-------- Document extract

Y después de un tiempo uno aprende que si es demasiado
hasta el calorcito del sol quema.
Así que uno planta su propio jardín y decora su propia alma,
en lugar de esperar a que alguien le traiga flores.
Y uno aprende que realmente uno puede aguantar,
que uno realmente es fuerte,
que uno realmente vale,
y uno aprende y aprende…

y con cada día uno aprende.
Uno Apprende (literally, One Learns) is the poem by Jorge Luis Borjes, the Argentine writer, poet and translator.  From what Spanish I know, the poem I found on Google+ and on Ann Landers looks to be a really good translation.


I found this translation of You Learn, attributed to Borjes, in a blog called dissections.

Then I discovered this wonderful little homage to Borjes in an intriguing site called Rebelle Society.  Writer Andrea Balt speaks endearingly and lyrically about this poem:
I used to read more Borges in college. He was fond of libraries and cafés, so I am pretty sure I’ve met him at some point in a forgotten corner of Buenos Aires, buried in the smell of old, thick volumes of typewritten life… Considering, of course, that he died around the same time I was born.

----------------

_Problem description_. Quote the blog post above word for word, starting with "Then I discovered" and going on through "I was born.".

-------- Material shown

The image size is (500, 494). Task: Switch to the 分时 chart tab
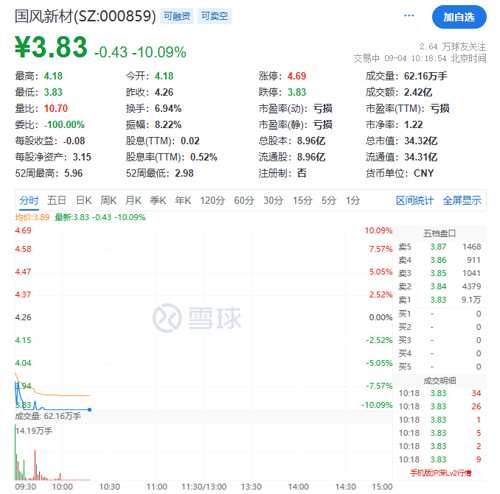29,200
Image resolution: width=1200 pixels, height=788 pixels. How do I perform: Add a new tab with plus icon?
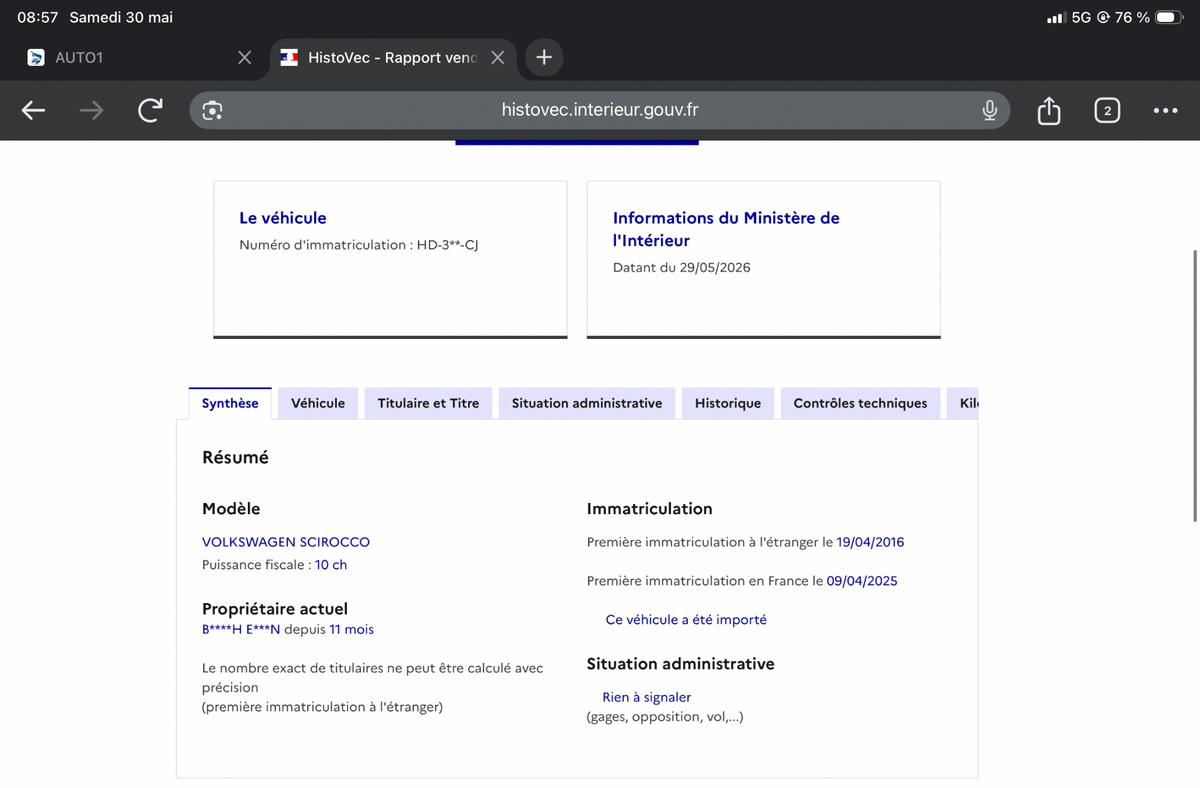[544, 57]
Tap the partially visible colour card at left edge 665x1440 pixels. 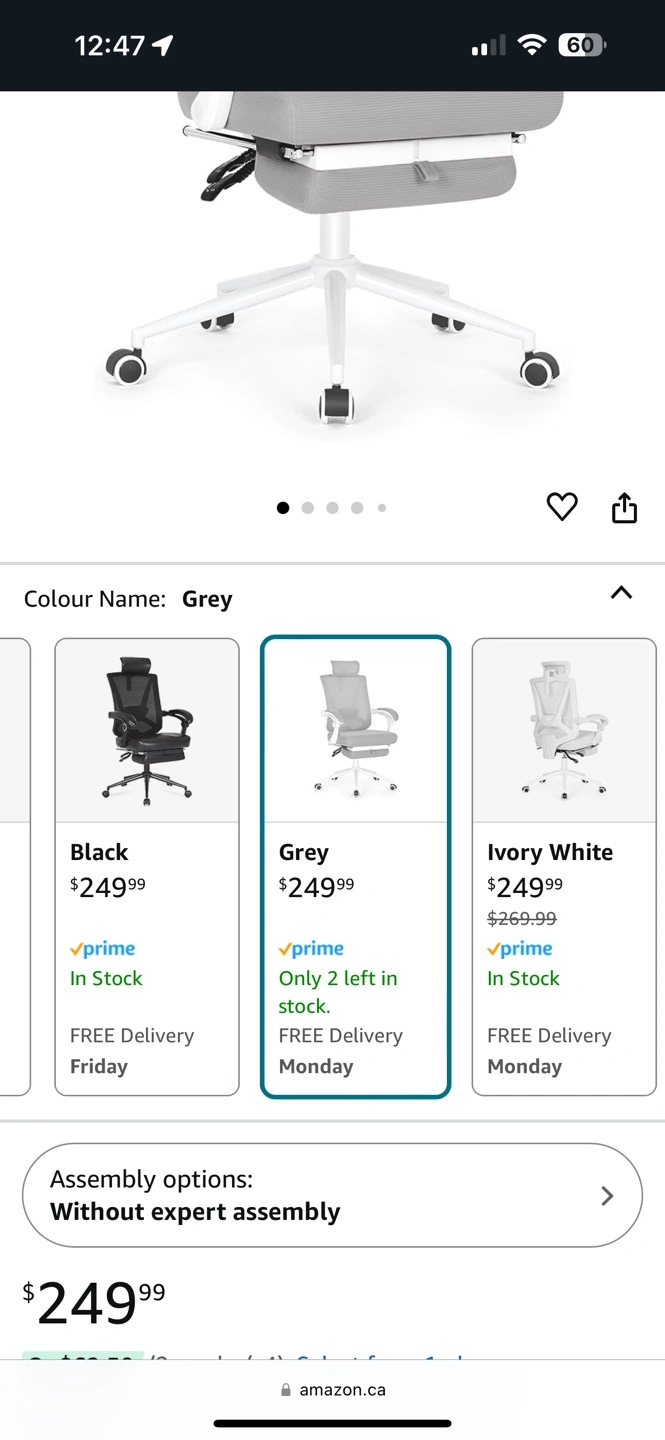click(14, 866)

----------------

_Result_.
Then I discovered this wonderful little homage to Borjes in an intriguing site called Rebelle Society.  Writer Andrea Balt speaks endearingly and lyrically about this poem:
I used to read more Borges in college. He was fond of libraries and cafés, so I am pretty sure I’ve met him at some point in a forgotten corner of Buenos Aires, buried in the smell of old, thick volumes of typewritten life… Considering, of course, that he died around the same time I was born.